While in Jenner & Block’s Environmental Law Department (Chicago), Ms. Drew served as litigation and corporate counsel, from pro bono representation in Cook County criminal cases and a Third Circuit appeal of a widow’s denial of black-lung benefits, to defense of wetlands and Safe Drinking Water Act enforcement matters, to due diligence in major transactions and CAA permitting for midwestern and southeastern paper mills. She published a chapter analyzing the leading Chicago indoor environmental quality case in Keeping Buildings Healthy: How to Monitor and Prevent Indoor Environmental Problems. Her analyses of banking regulators’ environmental risk management rules and changing practices were twice published in The Review of Banking and Financial Services.

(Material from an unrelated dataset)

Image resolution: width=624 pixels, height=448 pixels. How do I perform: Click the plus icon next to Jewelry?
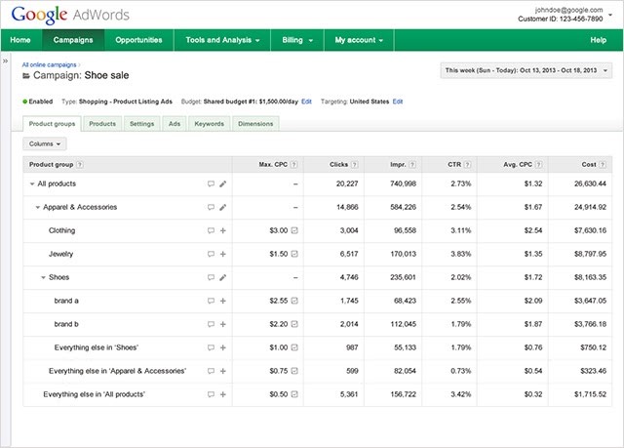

After graduating with honors from Northwestern University School of Law, Ms. Drew clerked for the late Honorable Douglas W. Hillman, United States District Court, Western District of Michigan. Her B.A. summa cum laude with honors in English is from Newcomb College, Tulane University. While earning a Ph.D. and M.A. (in Renaissance drama and history) from Vanderbilt University, Dr. Drew also served the U.S. Army Corps of Engineers, Nashville District, as technical writer and public affairs officer. She later served as the South Florida Water Management District’s first intergovernmental representative to St. Lucie County.
There Ms. Drew initiated and led year-long political/technical processes resulting in unanimous passage of a first wellfield protection ordinance by all County and City governing boards. She served as program manager for the team of interdisciplinary technical professionals who drafted the District’s first Surface Water and Management Plan for the Indian River Lagoon (now an Estuary of National Significance) -- precursor to the Lagoon’s current $1.36 billion proposed cleanup (now part of the initial $8 billion comprehensive Everglades restoration plan).

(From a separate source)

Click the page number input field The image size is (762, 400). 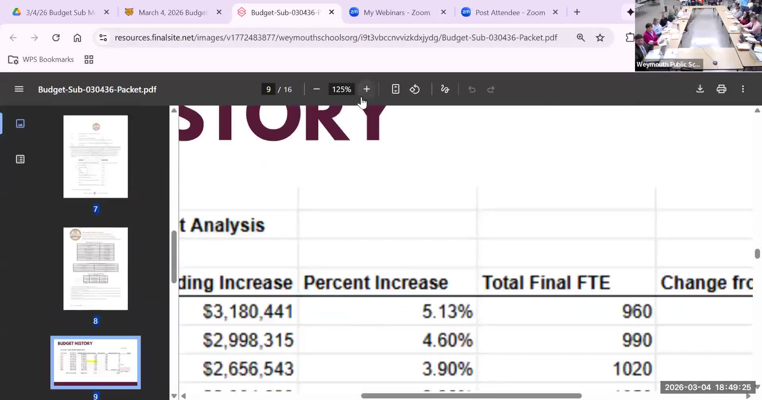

Ms. Drew has practiced before and is a member of several U.S. district courts and courts of appeals throughout the country, and has been admitted to the bars of Illinois and Florida. She has been active in the American Bar Association’s Section of Environment, Energy, and Resources; Section of Administrative Law and Agency Practice; and Standing Committee on Environmental Law. As an elected member of the Governing Board, Civic Association of Hollin Hills (CAHH) (Alexandria), Ms. Drew served as representative to the Southern Fairfax County Community Council. During her tenure, CAHH brought and settled the second lawsuit in its 50-year history to enforce general real estate covenants of harmony and conformity with its contemporary design and scenic vistas.